*Record extracts*
┌──

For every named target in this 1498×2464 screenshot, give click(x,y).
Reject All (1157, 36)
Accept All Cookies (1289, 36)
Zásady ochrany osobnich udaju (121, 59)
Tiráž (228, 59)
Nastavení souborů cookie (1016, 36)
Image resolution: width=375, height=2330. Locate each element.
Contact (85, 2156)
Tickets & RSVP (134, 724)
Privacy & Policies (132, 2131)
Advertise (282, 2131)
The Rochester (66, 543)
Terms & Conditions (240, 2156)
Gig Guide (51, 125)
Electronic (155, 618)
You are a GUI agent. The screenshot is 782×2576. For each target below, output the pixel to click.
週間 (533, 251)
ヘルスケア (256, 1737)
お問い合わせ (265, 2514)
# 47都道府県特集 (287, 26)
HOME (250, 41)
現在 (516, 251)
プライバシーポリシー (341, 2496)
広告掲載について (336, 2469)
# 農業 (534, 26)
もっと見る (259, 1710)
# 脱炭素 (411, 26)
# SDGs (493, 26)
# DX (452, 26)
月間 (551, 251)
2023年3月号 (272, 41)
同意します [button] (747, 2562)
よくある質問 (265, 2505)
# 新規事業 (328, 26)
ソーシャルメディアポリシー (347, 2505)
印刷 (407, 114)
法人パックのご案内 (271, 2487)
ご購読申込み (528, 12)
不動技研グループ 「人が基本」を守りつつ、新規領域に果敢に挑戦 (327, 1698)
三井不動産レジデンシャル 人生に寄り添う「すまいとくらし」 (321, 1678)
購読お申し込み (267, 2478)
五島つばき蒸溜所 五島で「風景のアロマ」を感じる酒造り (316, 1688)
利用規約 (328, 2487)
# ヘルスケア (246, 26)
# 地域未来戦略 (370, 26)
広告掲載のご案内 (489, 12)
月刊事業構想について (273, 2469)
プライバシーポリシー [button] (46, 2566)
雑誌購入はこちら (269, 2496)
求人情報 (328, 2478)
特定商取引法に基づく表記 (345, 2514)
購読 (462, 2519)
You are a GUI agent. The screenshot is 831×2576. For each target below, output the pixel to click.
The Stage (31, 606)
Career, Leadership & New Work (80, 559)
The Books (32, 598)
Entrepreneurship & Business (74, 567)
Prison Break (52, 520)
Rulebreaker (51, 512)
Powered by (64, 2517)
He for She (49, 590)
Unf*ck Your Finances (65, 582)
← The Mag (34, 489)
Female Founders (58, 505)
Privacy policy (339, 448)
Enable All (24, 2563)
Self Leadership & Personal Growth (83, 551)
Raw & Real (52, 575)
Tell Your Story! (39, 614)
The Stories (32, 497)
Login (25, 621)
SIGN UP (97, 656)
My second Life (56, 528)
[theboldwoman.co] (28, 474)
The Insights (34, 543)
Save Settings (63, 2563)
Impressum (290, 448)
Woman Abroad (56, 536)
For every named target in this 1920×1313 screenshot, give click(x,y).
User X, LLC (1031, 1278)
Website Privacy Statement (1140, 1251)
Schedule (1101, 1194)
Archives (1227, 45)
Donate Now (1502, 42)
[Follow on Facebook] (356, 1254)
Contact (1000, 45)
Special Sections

└──

*Work required*
Print out each line of the data exactly.

*Output for this task*
For every named target in this 1498×2464 screenshot, give click(x,y).
Reject All (1157, 36)
Accept All Cookies (1289, 36)
Zásady ochrany osobnich udaju (121, 59)
Tiráž (228, 59)
Nastavení souborů cookie (1016, 36)
Image resolution: width=375, height=2330. Locate each element.
Contact (85, 2156)
Tickets & RSVP (134, 724)
Privacy & Policies (132, 2131)
Advertise (282, 2131)
The Rochester (66, 543)
Terms & Conditions (240, 2156)
Gig Guide (51, 125)
Electronic (155, 618)
You are a GUI agent. The screenshot is 782×2576. For each target below, output the pixel to click.
週間 (533, 251)
ヘルスケア (256, 1737)
お問い合わせ (265, 2514)
# 47都道府県特集 (287, 26)
HOME (250, 41)
現在 (516, 251)
プライバシーポリシー (341, 2496)
広告掲載について (336, 2469)
# 農業 (534, 26)
もっと見る (259, 1710)
# 脱炭素 (411, 26)
# SDGs (493, 26)
# DX (452, 26)
月間 (551, 251)
2023年3月号 (272, 41)
同意します [button] (747, 2562)
よくある質問 (265, 2505)
# 新規事業 (328, 26)
ソーシャルメディアポリシー (347, 2505)
印刷 (407, 114)
法人パックのご案内 (271, 2487)
ご購読申込み (528, 12)
不動技研グループ 「人が基本」を守りつつ、新規領域に果敢に挑戦 (327, 1698)
三井不動産レジデンシャル 人生に寄り添う「すまいとくらし」 (321, 1678)
購読お申し込み (267, 2478)
五島つばき蒸溜所 五島で「風景のアロマ」を感じる酒造り (316, 1688)
利用規約 (328, 2487)
# ヘルスケア (246, 26)
# 地域未来戦略 (370, 26)
広告掲載のご案内 (489, 12)
月刊事業構想について (273, 2469)
プライバシーポリシー [button] (46, 2566)
雑誌購入はこちら (269, 2496)
求人情報 (328, 2478)
特定商取引法に基づく表記 (345, 2514)
購読 (462, 2519)
You are a GUI agent. The screenshot is 831×2576. For each target below, output the pixel to click.
The Stage (31, 606)
Career, Leadership & New Work (80, 559)
The Books (32, 598)
Entrepreneurship & Business (74, 567)
Prison Break (52, 520)
Rulebreaker (51, 512)
Powered by (64, 2517)
He for She (49, 590)
Unf*ck Your Finances (65, 582)
← The Mag (34, 489)
Female Founders (58, 505)
Privacy policy (339, 448)
Enable All (24, 2563)
Self Leadership & Personal Growth (83, 551)
Raw & Real (52, 575)
Tell Your Story! (39, 614)
The Stories (32, 497)
Login (25, 621)
SIGN UP (97, 656)
My second Life (56, 528)
[theboldwoman.co] (28, 474)
The Insights (34, 543)
Save Settings (63, 2563)
Impressum (290, 448)
Woman Abroad (56, 536)
For every named target in this 1920×1313 screenshot, give click(x,y).
User X, LLC (1031, 1278)
Website Privacy Statement (1140, 1251)
Schedule (1101, 1194)
Archives (1227, 45)
Donate Now (1502, 42)
[Follow on Facebook] (356, 1254)
Contact (1000, 45)
Special Sections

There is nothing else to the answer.